__Request__: Locate each line in the material below that contains the word "perform", matching case exactly, and copy those lines out.

__Source data__:
· · · · · · ·

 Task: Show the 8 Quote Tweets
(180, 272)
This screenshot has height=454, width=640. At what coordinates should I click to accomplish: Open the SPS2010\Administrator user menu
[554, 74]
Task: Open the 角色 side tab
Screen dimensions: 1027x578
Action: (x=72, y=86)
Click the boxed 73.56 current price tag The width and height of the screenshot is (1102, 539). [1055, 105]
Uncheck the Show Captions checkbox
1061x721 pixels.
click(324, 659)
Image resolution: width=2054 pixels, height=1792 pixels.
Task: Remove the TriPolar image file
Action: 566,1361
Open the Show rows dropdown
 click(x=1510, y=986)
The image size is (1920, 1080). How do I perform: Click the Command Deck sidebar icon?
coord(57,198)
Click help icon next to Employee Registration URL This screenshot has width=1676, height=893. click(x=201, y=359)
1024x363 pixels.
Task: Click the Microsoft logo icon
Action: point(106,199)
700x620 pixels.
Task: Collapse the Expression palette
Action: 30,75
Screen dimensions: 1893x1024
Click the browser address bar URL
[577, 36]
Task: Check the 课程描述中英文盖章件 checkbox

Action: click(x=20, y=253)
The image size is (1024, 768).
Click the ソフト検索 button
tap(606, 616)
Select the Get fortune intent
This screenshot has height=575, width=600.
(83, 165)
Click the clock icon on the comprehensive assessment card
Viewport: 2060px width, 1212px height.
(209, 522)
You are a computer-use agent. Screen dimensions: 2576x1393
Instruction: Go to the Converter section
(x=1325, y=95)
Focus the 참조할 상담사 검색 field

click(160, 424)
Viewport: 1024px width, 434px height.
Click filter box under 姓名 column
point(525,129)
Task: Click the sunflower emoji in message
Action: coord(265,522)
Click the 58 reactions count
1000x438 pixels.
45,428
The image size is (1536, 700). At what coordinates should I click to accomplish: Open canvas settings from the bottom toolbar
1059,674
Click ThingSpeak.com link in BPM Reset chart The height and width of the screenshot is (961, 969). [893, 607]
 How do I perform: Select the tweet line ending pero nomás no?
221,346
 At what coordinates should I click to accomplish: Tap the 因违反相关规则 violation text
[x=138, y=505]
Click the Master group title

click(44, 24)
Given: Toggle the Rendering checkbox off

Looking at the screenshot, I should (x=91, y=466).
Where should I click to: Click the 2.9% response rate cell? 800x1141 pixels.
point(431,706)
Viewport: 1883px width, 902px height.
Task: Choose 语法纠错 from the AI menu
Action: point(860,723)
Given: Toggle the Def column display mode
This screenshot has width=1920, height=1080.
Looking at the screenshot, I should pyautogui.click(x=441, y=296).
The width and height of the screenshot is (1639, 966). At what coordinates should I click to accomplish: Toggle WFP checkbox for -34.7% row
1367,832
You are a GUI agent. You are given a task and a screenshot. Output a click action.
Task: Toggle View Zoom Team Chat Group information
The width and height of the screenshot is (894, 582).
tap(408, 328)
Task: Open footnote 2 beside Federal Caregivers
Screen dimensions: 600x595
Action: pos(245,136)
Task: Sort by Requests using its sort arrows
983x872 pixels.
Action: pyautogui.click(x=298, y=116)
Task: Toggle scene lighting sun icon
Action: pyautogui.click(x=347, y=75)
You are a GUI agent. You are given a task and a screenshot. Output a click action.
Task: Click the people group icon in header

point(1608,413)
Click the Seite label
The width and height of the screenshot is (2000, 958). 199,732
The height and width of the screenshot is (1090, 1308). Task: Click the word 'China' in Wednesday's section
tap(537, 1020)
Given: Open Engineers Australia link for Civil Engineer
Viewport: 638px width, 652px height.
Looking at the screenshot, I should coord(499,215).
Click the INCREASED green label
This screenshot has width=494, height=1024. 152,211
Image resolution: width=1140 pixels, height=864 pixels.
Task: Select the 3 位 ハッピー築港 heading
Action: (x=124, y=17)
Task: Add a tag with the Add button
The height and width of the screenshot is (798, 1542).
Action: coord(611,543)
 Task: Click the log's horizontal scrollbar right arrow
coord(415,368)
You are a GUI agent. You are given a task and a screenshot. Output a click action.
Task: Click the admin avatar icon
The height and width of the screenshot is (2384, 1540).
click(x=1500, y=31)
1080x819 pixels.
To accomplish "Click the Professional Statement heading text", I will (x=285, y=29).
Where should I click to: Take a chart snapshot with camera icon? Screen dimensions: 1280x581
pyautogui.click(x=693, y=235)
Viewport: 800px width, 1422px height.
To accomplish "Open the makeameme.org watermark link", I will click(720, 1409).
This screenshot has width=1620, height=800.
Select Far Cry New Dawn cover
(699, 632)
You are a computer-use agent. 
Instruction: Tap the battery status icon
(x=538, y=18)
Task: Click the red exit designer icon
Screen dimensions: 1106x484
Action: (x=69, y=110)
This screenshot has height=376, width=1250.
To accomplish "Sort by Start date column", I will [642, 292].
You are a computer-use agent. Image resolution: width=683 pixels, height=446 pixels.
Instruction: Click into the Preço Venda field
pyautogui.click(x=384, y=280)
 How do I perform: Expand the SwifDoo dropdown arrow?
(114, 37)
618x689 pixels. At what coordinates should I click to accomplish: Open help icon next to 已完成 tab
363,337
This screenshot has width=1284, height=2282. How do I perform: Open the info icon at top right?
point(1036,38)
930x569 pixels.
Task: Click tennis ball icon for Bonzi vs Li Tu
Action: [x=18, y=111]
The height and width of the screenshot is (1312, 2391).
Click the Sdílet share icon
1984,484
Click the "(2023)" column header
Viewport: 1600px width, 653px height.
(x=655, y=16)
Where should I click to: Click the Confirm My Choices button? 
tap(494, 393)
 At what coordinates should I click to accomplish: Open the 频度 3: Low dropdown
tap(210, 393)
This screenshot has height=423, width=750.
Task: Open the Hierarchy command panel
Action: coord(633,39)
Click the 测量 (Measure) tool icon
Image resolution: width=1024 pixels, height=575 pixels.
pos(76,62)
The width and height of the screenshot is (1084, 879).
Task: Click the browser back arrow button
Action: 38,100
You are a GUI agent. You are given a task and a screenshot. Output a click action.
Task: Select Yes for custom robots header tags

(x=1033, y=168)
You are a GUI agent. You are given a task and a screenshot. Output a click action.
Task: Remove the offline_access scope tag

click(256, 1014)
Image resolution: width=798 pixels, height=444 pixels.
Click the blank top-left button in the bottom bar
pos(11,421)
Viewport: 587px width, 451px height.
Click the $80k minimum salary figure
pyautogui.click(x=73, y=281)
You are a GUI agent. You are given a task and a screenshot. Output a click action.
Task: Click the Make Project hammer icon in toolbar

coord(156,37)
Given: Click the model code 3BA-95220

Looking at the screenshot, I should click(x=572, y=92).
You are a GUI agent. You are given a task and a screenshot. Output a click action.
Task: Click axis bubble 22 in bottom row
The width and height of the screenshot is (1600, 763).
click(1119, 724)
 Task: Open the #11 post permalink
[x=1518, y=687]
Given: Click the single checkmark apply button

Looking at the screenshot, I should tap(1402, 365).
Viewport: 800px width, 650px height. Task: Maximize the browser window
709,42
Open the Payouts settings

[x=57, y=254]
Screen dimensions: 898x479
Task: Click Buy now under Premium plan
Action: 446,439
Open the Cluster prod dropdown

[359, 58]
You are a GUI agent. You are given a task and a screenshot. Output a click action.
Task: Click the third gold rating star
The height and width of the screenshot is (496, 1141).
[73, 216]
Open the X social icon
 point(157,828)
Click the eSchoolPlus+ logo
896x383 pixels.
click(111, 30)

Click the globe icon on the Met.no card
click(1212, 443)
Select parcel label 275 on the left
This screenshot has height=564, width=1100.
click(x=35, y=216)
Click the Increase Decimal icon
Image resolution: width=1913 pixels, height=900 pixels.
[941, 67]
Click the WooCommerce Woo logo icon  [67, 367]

· · · · · · ·

__Correct response__:
The image size is (1920, 1080). How do I perform: Click the Command Deck sidebar icon?
 How do I perform: Select the tweet line ending pero nomás no?
 How do I perform: Expand the SwifDoo dropdown arrow?
This screenshot has width=1284, height=2282. How do I perform: Open the info icon at top right?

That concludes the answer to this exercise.